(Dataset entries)
◆ ◆ ◆ ◆ ◆

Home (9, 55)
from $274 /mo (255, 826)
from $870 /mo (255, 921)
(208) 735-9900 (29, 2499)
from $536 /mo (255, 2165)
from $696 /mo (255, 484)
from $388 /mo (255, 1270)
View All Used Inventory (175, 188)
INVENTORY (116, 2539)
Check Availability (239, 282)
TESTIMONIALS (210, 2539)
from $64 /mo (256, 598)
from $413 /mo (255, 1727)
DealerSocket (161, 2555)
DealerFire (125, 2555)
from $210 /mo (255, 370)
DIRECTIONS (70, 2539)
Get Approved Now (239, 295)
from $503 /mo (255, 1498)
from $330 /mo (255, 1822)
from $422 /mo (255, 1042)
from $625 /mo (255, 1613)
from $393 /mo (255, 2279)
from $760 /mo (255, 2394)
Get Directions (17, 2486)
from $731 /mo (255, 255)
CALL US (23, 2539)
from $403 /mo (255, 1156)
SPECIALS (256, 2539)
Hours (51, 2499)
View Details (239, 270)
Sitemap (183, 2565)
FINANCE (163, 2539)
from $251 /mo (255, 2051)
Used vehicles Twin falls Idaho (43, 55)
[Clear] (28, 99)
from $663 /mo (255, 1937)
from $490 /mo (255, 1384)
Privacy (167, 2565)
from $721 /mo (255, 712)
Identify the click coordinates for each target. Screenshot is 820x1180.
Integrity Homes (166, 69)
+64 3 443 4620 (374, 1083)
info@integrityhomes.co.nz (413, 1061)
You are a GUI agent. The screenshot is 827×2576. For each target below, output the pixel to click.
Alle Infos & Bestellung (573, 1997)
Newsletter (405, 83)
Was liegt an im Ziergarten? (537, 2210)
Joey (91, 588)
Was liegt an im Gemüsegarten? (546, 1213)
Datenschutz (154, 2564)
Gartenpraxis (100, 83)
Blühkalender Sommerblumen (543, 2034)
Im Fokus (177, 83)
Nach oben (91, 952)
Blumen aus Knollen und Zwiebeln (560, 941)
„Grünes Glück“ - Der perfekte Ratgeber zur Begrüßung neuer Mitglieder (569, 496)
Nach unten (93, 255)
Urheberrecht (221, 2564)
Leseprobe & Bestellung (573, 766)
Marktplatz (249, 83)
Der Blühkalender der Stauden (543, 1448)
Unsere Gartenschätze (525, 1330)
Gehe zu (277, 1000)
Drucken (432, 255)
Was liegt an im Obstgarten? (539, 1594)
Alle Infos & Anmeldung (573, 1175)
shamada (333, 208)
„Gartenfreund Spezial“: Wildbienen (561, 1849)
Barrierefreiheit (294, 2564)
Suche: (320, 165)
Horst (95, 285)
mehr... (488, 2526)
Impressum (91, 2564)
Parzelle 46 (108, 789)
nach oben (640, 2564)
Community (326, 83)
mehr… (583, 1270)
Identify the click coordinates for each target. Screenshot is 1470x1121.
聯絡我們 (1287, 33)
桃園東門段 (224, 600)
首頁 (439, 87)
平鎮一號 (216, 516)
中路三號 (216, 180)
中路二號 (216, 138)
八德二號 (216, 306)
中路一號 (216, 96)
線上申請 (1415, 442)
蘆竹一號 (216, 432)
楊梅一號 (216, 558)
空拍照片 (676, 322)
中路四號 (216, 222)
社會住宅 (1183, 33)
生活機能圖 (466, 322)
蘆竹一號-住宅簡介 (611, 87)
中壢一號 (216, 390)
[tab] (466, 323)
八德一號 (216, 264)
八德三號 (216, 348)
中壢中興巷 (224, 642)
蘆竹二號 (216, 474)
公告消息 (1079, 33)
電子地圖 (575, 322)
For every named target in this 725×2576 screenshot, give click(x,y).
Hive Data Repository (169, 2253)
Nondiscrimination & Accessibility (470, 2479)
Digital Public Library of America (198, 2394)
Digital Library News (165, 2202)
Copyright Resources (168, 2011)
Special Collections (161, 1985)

◆ ◆ ◆ ◆ ◆

*Your instructions:* Within the data above, filter for lines containing the word "Library" and copy each one.

*Solution to this problem:*
Digital Public Library of America (198, 2394)
Digital Library News (165, 2202)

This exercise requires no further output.